Maine’s Constitution guarantees its citizens the right to a free public education, requiring that all towns provide for the support and maintenance of public schools. Art. VIII, pt.1, §1; see also Me. Rev. Stat. Ann., Tit. 20–A, §2(1) (2008). However, because Maine is a very rural state, many districts do not have the resources to operate its own secondary school. As a result, the state created the program at issue which would provide parents in these rural areas with a grant to help them send their children to a public or approved private school of their choosing. Maine pays tuition for certain students at private schools—so long as the schools are not religious. The Court held that this is discrimination against religion. Carson v. Makin, 596 U.S. ___ (slip op., at 10). It further reasoned that the benefit offered by the tuition program was not tuition assistance payments, but rather it was funding to the “rough equivalent” of a public school in Maine.
Petitioners in this case were parents whose children attended private, religious schools that did not qualify for tuition under Maine’s program and therefore had to pay tuition themselves. The private schools at issue were initially disqualified from Maine’s benefit program because they were affiliated with a church or religious organization and taught students to accept and engage particular religious beliefs and practices. The Court held that excluding these schools from the tuition assistance program “solely because of their religious character” was religious discrimination. Id. The Court’s rationale for this holding is that the program is designed to help with tuition costs for families that live in rural district without a secondary school; not to promote religion.
The Supreme Court has previously reasoned that “[a] State need not subsidize private education, but once a State decides to do so, it cannot disqualify some private schools solely because they are religious.” Espinoza, 591 U. S., at ___ (slip op., at 9). Petitioners relied on the holding in Espinoza which held “a provision of the Montana Constitution barring government aid to any school ‘controlled in whole or in part by any church, sect, or denomination,’ Art. X, §6(1), violated the Free Exercise Clause by prohibiting families from using otherwise available scholarship funds at the religious schools of their choosing.” Carson at 6, citing Espinoza, 591 U. S., at ___ (slip op., at 9).
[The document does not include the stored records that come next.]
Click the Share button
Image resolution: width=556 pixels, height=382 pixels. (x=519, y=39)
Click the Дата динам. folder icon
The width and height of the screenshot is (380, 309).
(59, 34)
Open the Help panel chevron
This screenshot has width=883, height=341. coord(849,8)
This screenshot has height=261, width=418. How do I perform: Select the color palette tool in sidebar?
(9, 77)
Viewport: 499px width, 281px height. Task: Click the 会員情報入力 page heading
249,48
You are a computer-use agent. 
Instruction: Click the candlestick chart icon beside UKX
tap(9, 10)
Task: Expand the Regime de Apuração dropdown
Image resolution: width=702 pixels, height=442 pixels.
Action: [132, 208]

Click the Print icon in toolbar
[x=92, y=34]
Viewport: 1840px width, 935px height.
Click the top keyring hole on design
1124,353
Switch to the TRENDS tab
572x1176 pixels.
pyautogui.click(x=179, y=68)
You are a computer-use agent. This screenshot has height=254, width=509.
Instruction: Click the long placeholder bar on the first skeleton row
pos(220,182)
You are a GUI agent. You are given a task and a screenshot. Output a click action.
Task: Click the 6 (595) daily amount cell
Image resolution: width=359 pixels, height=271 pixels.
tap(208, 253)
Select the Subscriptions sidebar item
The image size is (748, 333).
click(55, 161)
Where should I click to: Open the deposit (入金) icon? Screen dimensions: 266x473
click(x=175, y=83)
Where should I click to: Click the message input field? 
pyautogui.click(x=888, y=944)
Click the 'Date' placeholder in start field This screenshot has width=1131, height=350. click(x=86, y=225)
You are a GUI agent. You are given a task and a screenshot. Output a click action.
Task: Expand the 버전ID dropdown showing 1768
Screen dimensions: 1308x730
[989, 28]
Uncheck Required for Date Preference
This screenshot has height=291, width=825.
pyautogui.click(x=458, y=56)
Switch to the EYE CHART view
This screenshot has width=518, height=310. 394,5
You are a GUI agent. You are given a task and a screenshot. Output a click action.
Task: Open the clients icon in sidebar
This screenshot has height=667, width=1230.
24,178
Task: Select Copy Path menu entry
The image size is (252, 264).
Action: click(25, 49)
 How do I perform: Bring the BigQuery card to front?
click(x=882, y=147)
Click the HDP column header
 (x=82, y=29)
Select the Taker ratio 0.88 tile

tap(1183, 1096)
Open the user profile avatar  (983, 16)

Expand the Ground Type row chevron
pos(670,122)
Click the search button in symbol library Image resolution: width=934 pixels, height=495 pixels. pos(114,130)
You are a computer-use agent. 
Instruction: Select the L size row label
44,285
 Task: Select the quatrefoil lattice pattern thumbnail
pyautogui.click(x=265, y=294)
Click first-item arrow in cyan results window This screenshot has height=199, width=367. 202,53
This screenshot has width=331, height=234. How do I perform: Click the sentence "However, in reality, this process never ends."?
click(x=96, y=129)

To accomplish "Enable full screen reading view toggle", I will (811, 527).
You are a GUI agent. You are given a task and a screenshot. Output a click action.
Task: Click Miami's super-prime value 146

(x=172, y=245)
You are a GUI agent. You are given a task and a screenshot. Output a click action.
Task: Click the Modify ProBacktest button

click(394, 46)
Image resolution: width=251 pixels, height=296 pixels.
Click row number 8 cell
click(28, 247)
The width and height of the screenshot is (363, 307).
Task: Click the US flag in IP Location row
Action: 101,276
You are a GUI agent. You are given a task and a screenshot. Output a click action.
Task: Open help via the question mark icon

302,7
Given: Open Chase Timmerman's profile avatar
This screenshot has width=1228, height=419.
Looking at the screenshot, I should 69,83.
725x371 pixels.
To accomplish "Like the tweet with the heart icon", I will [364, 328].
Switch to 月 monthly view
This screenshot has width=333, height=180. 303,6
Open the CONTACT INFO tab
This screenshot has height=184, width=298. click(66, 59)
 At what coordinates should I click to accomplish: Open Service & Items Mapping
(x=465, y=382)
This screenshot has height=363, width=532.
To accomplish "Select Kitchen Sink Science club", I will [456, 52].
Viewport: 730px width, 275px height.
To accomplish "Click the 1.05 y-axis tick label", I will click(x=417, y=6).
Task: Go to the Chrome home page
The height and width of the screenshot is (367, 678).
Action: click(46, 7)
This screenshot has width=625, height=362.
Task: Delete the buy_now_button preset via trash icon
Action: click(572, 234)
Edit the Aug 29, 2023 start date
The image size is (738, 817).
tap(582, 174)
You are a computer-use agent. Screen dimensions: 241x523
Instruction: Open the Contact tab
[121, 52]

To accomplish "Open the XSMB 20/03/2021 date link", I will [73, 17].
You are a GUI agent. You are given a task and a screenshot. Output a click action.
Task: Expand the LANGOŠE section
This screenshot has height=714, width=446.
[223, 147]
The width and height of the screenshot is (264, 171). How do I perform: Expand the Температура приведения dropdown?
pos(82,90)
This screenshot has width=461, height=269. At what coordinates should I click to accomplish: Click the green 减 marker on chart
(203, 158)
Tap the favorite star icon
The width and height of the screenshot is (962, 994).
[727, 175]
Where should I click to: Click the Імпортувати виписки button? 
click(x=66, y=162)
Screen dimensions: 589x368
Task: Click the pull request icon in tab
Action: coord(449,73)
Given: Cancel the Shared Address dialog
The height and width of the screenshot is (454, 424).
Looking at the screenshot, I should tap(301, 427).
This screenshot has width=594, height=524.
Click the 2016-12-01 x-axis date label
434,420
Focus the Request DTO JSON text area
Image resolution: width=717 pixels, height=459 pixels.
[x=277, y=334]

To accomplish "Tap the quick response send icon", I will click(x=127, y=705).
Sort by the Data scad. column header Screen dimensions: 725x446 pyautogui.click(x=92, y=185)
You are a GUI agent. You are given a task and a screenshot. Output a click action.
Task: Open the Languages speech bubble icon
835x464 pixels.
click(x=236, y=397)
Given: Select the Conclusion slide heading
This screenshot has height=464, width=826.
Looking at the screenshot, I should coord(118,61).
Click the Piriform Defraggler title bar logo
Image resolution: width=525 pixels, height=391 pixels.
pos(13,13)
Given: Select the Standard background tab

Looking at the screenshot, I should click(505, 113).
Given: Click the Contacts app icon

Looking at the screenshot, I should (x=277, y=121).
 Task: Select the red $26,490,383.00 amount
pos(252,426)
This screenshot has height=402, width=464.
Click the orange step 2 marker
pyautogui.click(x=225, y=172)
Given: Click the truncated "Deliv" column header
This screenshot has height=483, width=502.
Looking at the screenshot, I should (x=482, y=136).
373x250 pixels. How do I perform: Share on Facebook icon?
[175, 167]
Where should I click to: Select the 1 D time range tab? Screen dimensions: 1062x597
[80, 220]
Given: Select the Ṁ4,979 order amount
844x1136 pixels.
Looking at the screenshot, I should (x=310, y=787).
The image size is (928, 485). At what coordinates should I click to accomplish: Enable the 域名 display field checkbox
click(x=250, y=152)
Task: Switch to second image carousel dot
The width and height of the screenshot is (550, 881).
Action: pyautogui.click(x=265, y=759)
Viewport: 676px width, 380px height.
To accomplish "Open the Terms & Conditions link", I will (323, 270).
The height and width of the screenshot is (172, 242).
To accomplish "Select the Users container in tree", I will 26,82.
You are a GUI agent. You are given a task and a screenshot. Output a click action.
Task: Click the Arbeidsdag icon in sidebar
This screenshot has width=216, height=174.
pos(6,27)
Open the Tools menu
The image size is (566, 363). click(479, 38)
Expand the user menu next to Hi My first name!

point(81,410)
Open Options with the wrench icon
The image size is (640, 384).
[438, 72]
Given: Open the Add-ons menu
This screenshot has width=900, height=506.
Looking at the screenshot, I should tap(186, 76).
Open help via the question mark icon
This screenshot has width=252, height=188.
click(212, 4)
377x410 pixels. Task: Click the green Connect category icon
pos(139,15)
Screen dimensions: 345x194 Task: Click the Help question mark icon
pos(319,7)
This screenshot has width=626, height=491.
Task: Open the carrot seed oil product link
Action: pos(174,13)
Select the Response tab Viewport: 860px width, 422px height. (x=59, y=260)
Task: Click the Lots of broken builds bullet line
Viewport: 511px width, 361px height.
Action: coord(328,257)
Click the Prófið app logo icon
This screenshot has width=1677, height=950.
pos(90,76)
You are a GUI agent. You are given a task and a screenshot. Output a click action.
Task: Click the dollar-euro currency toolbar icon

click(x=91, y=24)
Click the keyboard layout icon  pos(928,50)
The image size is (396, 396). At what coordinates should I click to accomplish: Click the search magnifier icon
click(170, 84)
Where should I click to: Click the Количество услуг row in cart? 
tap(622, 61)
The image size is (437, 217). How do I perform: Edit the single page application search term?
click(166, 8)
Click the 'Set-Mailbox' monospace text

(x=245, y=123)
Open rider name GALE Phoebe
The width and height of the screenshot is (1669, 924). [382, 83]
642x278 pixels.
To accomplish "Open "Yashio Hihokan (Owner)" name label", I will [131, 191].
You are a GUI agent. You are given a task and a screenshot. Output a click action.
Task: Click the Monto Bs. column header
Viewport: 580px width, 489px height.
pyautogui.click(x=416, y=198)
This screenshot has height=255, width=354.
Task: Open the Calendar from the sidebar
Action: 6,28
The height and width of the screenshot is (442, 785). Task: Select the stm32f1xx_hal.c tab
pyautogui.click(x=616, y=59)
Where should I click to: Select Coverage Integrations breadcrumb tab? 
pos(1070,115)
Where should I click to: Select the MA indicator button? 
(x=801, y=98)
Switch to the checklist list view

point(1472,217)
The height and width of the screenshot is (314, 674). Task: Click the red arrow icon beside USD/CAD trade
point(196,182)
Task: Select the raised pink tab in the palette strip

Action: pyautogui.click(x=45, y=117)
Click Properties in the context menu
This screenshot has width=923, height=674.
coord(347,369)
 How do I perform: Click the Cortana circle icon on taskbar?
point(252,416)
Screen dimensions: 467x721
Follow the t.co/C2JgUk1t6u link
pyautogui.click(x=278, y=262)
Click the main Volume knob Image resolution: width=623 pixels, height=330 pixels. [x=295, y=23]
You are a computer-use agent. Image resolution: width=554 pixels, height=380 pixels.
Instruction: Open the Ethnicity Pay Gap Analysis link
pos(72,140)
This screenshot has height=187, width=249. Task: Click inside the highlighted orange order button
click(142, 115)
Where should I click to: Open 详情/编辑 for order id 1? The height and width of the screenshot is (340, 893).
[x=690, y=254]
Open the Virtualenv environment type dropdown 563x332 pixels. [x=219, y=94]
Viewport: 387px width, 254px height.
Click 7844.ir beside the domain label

In other words, because Maine assumed the duty to assist in tuition funding, rather than establish additional public schools in rural areas, the Court held that it must allocate those funds neutrally to both public and private schools.
Justice Breyer wrote a dissent that was joined by Justices Kagan and Sotomayor. Justice Sotomayor also filed a separate dissent. The dissents, in essence, reason that the majority’s decision allows states to extend public education funds to religious schools in violation of the Establishment Clause of the First Amendment. The dissent relies on the principle of separation of church and state. A state benefit must be neutral so as not to offend the Establishment Clause. The program’s “nonsectarian” requirement ensured that the tuition vouchers would be given to its citizens neutrally and not based on religious affiliations. Now, however, the state is essentially helping assist families send their children to private, religious schools that undoubtedly promote religious beliefs. The tuition vouchers are going towards religious activity at private schools and the salaries of religious teachers. This is state funding given to promote religion, which the Religion Clauses of the First Amendment were designed to prevent.
The upshot of the Carson decision is that where a state has voluntarily chosen to enact a tuition assistance program, the state cannot discriminate against religious schools. It remains to be seen how impactful this decision will be. Maine’s tuition assistance program was unique due to the fact that large portions of Maine do not have public school districts operating secondary schools. As such, the overall impact of this decision may be relatively limited. Though, in her dissent, Justice Sotomayor expressed concerns that the reasoning employed by the majority in Carson could be applied to other state-sponsored programs. Our firm will continue to monitor all developments related to this decision.